>> START Text block

# Been Doing It Wrong All Along



## Titan Plumbing (Oct 8, 2009)




----------



## Mississippiplum (Sep 30, 2011)

Well that ain't gonna work to good, atleast they used primer and plenty of it :laughing: 
maybe the person who did was upside down kneeling on their head. And frogot Which way was which


----------



## user2090 (Sep 26, 2009)

Sad part is, that plumbing is forgiving and it will drain. Then they will ask "Why does it have to be changed?", all along thinking you are ripping them off for unneeded work. :laughing:


----------



## DUNBAR PLUMBING (Sep 11, 2008)

There's some old timers in the plumbing profession that see these pictures and just shake their head in disappointment.


What was once a sacred trade with respect to professionalism, it's gone. 

And it's readily available to the homeowner or jackleg.


That's why it's better to just cave in and help them along because there's no stopping this train.


----------



## greenscoutII (Aug 27, 2008)

The plumbing under trailers is always interesting... At least under this one they stuck with one material, most of them that I've seen like to switch it up between PVC and ABS....


----------



## Titan Plumbing (Oct 8, 2009)

greenscoutII said:


> The plumbing under trailers is always interesting... At least under this one they stuck with one material, most of them that I've seen like to switch it up between PVC and ABS....


The sad part of this is...it's NOT a trailer...:laughing:


----------



## DesertOkie (Jul 15, 2011)

Does that go to a 55 gal drum septic?


----------



## Titan Plumbing (Oct 8, 2009)

It's a septic to begin with, what do you mean?


----------



## Greenguy (Jan 22, 2011)

Hey some poor almost apprentice figured it would be a vent when he plumbed it that way.


----------



## Michaelcookplum (May 1, 2011)

Unbelievable. Looks like something my helper would try to do, before I kicked his ass


----------



## evilcyrus (Apr 27, 2009)

hommme depot guy said thats the way to install it.. i love watching them explain how to instal stuff.. then i wait and hand my card to the person and say just incase!


----------

>> END Text block

• _What the task asks_
In the plumbing forum thread, which two materials does greenscoutII say most trailers switch between? These items come from a source unrelated to the thread.

>> START Supplied entries

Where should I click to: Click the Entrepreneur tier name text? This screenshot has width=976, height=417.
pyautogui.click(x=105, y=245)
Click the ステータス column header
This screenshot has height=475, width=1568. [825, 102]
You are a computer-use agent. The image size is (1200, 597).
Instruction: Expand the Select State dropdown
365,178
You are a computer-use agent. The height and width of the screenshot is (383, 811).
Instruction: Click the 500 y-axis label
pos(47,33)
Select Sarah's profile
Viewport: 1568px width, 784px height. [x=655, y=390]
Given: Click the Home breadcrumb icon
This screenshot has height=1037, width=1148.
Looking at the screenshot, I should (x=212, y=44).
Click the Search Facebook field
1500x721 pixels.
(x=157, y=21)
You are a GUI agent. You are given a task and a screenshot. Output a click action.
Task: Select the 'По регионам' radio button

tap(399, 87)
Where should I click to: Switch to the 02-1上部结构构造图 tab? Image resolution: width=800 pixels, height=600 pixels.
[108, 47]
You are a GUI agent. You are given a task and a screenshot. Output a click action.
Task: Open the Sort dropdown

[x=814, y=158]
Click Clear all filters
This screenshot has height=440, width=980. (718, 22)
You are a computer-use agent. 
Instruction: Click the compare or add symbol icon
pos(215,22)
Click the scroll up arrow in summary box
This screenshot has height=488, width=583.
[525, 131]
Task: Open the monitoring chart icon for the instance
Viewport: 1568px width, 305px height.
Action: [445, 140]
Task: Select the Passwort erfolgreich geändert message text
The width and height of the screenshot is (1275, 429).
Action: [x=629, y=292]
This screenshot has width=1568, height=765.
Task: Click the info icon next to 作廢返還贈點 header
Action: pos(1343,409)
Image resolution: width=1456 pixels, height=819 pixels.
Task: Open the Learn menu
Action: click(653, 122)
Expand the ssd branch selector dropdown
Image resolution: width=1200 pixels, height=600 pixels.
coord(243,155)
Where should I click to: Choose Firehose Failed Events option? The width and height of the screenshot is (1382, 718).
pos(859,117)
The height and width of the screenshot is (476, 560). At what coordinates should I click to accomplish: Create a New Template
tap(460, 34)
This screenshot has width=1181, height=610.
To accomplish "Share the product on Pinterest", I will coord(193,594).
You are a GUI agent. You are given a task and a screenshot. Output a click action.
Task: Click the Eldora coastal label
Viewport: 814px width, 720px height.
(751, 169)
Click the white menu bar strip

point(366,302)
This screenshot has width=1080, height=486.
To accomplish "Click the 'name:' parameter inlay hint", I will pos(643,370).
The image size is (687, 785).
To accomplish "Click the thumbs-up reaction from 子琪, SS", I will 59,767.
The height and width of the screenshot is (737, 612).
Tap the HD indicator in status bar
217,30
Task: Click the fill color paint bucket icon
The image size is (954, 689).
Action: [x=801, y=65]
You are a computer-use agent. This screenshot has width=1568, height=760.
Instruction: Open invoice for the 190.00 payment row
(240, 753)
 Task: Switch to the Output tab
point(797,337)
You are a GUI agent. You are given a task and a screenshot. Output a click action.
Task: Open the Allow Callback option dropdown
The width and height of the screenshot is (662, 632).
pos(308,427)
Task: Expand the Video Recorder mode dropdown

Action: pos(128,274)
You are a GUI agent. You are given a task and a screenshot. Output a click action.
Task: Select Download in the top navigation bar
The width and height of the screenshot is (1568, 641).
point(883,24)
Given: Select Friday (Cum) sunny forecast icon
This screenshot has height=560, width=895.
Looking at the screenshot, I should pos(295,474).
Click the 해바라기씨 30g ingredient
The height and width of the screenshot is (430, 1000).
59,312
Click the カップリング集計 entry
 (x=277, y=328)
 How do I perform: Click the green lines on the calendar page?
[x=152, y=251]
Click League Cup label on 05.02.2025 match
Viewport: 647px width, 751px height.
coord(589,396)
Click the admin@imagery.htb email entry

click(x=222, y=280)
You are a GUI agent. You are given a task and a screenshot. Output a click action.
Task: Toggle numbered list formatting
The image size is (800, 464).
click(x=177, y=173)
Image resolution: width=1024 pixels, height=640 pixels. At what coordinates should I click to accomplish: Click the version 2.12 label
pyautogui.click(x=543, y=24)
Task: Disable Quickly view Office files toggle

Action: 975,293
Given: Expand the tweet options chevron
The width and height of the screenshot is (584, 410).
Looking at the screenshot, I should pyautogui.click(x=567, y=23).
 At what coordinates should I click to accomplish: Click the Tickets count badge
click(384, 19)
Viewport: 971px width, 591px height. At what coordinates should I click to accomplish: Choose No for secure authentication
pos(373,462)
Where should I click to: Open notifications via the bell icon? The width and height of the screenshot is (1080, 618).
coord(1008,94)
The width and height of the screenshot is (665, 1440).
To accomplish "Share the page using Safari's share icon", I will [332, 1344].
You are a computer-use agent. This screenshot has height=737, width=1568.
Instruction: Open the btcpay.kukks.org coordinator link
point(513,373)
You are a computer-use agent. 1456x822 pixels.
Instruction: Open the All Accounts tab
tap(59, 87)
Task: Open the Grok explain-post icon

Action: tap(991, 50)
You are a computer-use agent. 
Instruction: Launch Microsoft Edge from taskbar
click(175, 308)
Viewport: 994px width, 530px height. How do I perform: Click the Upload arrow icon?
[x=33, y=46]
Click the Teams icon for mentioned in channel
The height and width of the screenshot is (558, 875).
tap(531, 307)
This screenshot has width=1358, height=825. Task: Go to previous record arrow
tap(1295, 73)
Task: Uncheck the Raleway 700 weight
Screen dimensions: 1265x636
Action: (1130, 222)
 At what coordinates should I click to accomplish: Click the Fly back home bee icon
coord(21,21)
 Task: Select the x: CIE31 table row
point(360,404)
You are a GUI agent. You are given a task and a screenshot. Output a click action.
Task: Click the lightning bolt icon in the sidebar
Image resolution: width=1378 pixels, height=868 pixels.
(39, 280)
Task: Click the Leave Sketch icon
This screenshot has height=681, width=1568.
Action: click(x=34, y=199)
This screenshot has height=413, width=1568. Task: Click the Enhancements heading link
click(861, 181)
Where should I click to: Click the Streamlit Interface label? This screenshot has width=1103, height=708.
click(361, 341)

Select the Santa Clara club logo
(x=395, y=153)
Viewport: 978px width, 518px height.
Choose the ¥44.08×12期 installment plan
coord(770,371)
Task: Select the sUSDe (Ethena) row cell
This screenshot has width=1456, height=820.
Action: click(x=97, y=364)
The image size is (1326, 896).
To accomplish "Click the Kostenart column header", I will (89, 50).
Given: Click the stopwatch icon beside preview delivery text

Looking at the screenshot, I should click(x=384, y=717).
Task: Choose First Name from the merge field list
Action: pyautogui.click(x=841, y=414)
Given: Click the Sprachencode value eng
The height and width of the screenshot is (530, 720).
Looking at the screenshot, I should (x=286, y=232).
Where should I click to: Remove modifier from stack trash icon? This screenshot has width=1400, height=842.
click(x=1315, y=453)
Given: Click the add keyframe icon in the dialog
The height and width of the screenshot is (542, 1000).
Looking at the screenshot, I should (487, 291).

>> END Supplied entries

• _Response_
PVC and ABS.